Unit name | Shipping in the Early Modern World |
---|---|
Unit code | ARCHM0061 |
Credit points | 20 |
Level of study | M/7 |
Teaching block(s) |
Teaching Block 2 (weeks 13 - 24) |
Unit director | Emeritus Professor. Mark Horton |
Open unit status | Not open |
Pre-requisites |
None |
Co-requisites |
None |
School/department | Department of Anthropology and Archaeology |
Faculty | Faculty of Arts |
The unit will discuss ships and boats from the Age of Discovery to the beginning of the 20th century.
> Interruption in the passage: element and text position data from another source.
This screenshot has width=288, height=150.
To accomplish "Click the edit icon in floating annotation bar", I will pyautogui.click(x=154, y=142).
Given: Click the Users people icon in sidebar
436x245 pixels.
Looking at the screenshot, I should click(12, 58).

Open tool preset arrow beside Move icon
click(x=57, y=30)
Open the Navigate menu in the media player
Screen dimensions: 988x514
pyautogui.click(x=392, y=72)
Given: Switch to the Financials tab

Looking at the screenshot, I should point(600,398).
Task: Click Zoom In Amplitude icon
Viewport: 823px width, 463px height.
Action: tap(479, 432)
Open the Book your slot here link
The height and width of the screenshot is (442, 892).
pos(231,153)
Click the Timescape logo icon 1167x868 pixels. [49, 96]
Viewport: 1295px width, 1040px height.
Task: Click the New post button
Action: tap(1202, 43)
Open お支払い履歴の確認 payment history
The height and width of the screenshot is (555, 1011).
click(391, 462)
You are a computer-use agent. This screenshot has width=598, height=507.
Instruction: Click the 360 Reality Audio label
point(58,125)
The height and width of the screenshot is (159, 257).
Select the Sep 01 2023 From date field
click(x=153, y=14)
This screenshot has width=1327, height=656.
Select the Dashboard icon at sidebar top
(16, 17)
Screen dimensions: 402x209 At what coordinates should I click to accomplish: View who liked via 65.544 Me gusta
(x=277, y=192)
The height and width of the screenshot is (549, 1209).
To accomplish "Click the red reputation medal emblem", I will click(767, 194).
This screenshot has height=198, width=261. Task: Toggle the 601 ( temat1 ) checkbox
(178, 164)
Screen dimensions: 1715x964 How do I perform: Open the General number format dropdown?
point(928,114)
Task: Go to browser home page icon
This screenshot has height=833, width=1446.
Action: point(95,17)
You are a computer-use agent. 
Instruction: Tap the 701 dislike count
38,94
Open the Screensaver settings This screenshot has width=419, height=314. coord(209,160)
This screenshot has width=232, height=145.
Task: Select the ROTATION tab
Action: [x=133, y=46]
Content will include the construction and design of ships and their propulsion, navigation; charting and map-making; the trade wind system; naval operations; cannon; trading companies and their ships; the Industrial Revolution and the sea; steamships; trade and artefacts; the development of steamships; ports and docks; marine commerce and organisations.
Aims:
The students will have sound knowledge of the development of maritime technology and navigational skills from c. 1600 to 1900, and the liked roles that ships played in the early modern world and the industrial revolution, both as merchantmen, as in naval operations. The unit will use both archival sources, museum collections, surviving ships and archaeological evidence.
10, 4 hour sessions: lectures, seminars, reading groups, practical sessions and field trips to archives and sites and ships.
Essay of 3,500 (60%); presentation of 15 mins (40%).
Rodger, N.A.M. 2006. The Command of the Ocean: A Naval History of Britain, 1649-1815. London : Penguin.